The launch of Red Flags is still a few weeks off, but in the meantime, something must-read does come across the wire. Andy Cornell and Dan Berger have shared their assessment of the current period and what is portends for anti-authoritarian activists. (By way of Kazembe who just launched what promises to be the blog of the year.)
Ten Questions for Movement Building and Reflections on the Current Period has a "movement-centered" orientation that ontologically equates organized political parties and groupings on the revolutionary left with sectarianism, no matter their actual practice -- but lacks some of the knuckle-headed shallowness that generally passes for original thinking in these circles.
Both are dedicated anti-racists, anti-imperialists and anti-capitalists. Both reject Leninism and feel little need to even engage what it is. And in this, they are typical of activists around the USA at this point in time. I post this not because I agree much at all with what it says, but rather because it is honest, is the product of hundreds of discussions around the country, and, perhaps most importantly — because they actually want to see some motion in the movement is everything.
The traditional anti-authoritarian mix of social-democracy and anarchism is fully evident here, with serious objectives not discussed -- and the myriad obvious ways that it has limited resistance movements (from within) is not addressed.
While Dan and Andy look to Latin America as an exception to this rule -- it is the very proof in the pudding. See Venezuela, Argentina, Bolivia — and, yes, Mexico. If the proletariat cannot rule, according to the orthodoxies here, then it would seem the bourgeoisie is always up for the part.
In the same way that Berger's history of the Weather Underground takes their conceits at face value, this joint statement is rigorous only within the narrow limits it sets itself: anyone who has alternate answers to these questions is categorically denounced as "sectarian," fixated on "correct line," while the very line they agree on is always implicit. Quite a trick when looked at from outside, disheartening when its implications are grasped. And, it only works so long as proletarian politics don't have an organic presence... As Avakian remembered Lenin observing, anarchism remains payment for the sins of revisionism.

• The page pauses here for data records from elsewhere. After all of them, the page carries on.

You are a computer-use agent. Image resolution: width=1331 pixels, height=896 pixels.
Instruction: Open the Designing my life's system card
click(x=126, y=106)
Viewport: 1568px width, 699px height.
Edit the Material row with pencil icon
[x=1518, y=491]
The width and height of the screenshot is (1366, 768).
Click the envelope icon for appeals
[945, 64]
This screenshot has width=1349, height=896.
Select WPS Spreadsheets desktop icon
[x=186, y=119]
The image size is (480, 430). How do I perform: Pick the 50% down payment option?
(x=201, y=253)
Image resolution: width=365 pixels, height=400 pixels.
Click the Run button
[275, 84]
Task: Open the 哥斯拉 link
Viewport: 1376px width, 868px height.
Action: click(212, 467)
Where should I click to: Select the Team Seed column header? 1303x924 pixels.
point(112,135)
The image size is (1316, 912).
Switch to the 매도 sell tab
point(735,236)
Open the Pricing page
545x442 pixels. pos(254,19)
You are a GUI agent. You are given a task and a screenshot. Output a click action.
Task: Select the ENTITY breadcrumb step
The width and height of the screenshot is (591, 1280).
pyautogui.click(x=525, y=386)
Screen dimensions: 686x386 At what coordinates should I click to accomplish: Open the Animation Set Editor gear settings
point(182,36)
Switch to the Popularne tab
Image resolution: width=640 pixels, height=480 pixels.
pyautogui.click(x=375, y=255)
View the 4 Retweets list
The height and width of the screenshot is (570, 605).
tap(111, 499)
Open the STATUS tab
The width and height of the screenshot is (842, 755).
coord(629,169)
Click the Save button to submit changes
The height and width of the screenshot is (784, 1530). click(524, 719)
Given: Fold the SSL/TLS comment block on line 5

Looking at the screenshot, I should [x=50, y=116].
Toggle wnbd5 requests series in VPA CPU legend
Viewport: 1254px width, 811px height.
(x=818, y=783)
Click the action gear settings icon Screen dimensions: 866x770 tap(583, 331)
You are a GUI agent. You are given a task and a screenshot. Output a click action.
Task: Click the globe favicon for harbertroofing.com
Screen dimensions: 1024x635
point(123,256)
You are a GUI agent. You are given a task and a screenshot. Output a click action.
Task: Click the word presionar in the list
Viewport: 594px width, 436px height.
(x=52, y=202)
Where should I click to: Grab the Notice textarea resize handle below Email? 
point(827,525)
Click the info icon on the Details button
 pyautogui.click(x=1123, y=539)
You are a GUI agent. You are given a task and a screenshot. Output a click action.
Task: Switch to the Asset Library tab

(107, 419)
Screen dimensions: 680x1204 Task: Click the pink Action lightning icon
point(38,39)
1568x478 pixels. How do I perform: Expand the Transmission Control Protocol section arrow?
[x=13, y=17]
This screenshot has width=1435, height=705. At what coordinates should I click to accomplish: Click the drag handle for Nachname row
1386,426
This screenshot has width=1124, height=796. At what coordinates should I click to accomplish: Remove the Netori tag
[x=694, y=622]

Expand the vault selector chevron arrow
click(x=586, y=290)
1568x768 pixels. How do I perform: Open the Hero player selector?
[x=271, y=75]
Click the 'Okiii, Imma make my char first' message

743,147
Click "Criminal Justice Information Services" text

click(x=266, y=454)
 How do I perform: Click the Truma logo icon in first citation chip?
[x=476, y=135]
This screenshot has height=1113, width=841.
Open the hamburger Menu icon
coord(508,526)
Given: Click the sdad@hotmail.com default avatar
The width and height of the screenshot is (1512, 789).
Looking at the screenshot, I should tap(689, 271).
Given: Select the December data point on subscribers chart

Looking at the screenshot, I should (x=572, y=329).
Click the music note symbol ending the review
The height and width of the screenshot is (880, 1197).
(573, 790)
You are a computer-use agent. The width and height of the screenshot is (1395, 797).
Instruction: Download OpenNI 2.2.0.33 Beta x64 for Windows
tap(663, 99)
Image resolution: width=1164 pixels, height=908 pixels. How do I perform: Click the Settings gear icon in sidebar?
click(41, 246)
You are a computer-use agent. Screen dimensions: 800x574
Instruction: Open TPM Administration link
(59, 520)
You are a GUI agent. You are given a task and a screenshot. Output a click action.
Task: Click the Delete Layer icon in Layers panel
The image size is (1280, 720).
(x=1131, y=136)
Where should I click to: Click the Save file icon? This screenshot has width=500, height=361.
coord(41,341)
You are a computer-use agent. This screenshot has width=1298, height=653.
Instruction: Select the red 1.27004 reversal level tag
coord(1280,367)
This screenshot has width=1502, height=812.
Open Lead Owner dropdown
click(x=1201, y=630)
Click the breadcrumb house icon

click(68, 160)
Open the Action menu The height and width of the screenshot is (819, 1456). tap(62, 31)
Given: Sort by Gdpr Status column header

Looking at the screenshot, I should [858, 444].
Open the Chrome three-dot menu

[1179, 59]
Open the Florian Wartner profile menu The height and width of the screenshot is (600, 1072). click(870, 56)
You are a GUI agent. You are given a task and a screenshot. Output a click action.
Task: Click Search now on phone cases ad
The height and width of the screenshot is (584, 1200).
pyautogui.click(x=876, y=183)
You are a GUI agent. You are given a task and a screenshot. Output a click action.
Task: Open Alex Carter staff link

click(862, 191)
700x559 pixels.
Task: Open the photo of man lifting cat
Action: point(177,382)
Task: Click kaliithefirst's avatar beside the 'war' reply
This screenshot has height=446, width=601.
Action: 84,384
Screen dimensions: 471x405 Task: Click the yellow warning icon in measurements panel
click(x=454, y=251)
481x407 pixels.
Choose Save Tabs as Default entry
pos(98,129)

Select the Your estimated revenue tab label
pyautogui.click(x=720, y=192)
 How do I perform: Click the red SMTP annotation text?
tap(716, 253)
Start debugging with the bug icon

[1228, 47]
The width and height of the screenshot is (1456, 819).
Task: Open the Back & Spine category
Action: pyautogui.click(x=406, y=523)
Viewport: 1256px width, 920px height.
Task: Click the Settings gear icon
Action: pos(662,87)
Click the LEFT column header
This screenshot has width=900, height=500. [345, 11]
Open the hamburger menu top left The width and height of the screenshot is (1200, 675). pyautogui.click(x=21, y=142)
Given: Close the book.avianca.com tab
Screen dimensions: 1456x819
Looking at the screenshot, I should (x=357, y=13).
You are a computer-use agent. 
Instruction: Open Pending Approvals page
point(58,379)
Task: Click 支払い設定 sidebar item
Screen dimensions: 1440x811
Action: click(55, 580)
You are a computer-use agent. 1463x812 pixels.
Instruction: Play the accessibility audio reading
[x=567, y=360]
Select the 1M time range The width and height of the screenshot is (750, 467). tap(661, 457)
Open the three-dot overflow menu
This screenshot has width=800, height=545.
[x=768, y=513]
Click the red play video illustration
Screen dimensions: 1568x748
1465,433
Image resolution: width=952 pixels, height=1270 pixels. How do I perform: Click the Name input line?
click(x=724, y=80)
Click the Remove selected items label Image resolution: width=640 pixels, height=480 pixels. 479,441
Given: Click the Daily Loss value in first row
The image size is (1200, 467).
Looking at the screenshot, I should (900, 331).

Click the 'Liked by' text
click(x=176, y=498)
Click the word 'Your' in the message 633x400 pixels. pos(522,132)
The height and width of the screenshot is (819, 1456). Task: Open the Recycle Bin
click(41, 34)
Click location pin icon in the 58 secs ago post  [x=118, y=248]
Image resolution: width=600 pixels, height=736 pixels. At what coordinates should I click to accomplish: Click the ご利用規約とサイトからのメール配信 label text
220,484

I would argue that the responsibility for this lies in the failures of the communist movement to fully break with what are genuinely authoritarian and reactionary ideological habits we've inherited. That revolutionary-minded thinkers such as these two remain divorced from the exciting developments among revolutionary communists is a tragedy. They continue to treat MLM as little more than a sectarian tic, which at this point I suspect is honest ignorance, and in so doing limit both themselves and the "range of the possible" among countless radicals looking to break on through.